Each round of beheading brings with it condemnations from Muslim groups,
both in America and abroad. Muslim groups keep condemning the brutal acts
of terror, partly because it is the right thing to do but also partly to
protect their community from backlash.

Each condemnation from Muslim groups is inevitably preceded by
bone-chilling hate mail from people who, like the terrorists, hide behind
anonymity. It is almost mind-numbing to think that both groups believe God
is on their side.

Islam does not teach such wanton violence no matter what the level of
grievance is for the aggrieved. There is no doubt that Iraqis and Chechens
have a lot to be angry about. They have not just paid in blood but in lost
human dignity. But their legitimate grievances do not justify the
illegitimate and barbaric acts of beheading innocent souls and planting
bombs in schools…

If bone-chilling cries of a helpless and defenseless human being moves
nothing in their souls, what meaning do words from sacred texts have for
them? If thousands of American soldiers using sophisticated weaponry and
backed by an equally impressive intelligence infrastructure cannot hunt
down the terrorists, what chance does a community of Muslims in America
have in influencing actions thousands of miles away?

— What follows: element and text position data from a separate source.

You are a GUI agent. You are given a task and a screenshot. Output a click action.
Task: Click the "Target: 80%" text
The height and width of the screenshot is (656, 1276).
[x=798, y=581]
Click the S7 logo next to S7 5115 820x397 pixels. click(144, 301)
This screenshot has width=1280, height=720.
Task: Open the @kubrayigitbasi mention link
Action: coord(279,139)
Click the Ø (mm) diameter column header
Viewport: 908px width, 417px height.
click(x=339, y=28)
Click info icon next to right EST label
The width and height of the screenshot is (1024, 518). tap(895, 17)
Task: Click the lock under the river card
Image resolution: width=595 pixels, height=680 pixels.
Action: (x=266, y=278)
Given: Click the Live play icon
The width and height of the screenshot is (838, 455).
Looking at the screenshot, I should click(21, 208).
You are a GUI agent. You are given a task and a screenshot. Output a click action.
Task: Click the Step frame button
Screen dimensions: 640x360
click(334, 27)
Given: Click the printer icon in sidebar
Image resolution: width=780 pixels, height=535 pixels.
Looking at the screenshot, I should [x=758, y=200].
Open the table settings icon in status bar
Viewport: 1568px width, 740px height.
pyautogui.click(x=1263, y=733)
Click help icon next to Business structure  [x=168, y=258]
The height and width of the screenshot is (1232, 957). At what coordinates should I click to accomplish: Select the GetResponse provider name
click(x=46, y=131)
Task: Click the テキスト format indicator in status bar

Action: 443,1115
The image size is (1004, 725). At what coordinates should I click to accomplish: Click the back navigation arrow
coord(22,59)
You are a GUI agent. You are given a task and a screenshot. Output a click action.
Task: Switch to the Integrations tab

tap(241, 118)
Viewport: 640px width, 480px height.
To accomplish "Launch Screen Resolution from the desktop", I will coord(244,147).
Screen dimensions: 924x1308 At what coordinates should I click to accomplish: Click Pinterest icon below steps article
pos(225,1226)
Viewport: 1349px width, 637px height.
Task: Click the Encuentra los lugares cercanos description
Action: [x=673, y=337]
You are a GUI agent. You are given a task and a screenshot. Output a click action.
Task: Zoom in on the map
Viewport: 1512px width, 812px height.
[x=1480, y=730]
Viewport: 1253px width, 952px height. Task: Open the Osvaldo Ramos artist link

At the heart of this dilemma today are the central questions: Who are they
and why do they hate us? In "Imperial Hubris," a recent book by an
anonymous U.S. intelligence agent, the author contends that terrorism is
not rooted in any inherent hatred toward America's championing of freedom,
liberty and democracy, but rather has everything to do with U.S. policies
and actions in the Muslim world.

Among the root causes are perceptions that U.S. policy turns a blind eye to
the legitimate aspirations of Muslims who desire to live in freedom - with
dignity, and in control of their own destiny. Our continued support of
brutal dictatorships, even as we toppled one, have a lot to do with the
current rage.

Muslim societies also need to be introspective of their
socio-political-religious structures and examine how the situation evolved
to a point that life has lost all its meaning. Blaming America first is not
going to absolve them of their own shortcomings.

Unless both sides hunker down into a meaningful dialogue, the current spate
of incoherent policies will be followed by more acts of mindless terror,
leading to harsher reprisals. The unending cycle of violence will send the
world into a spiral of chaos, fear and confusion.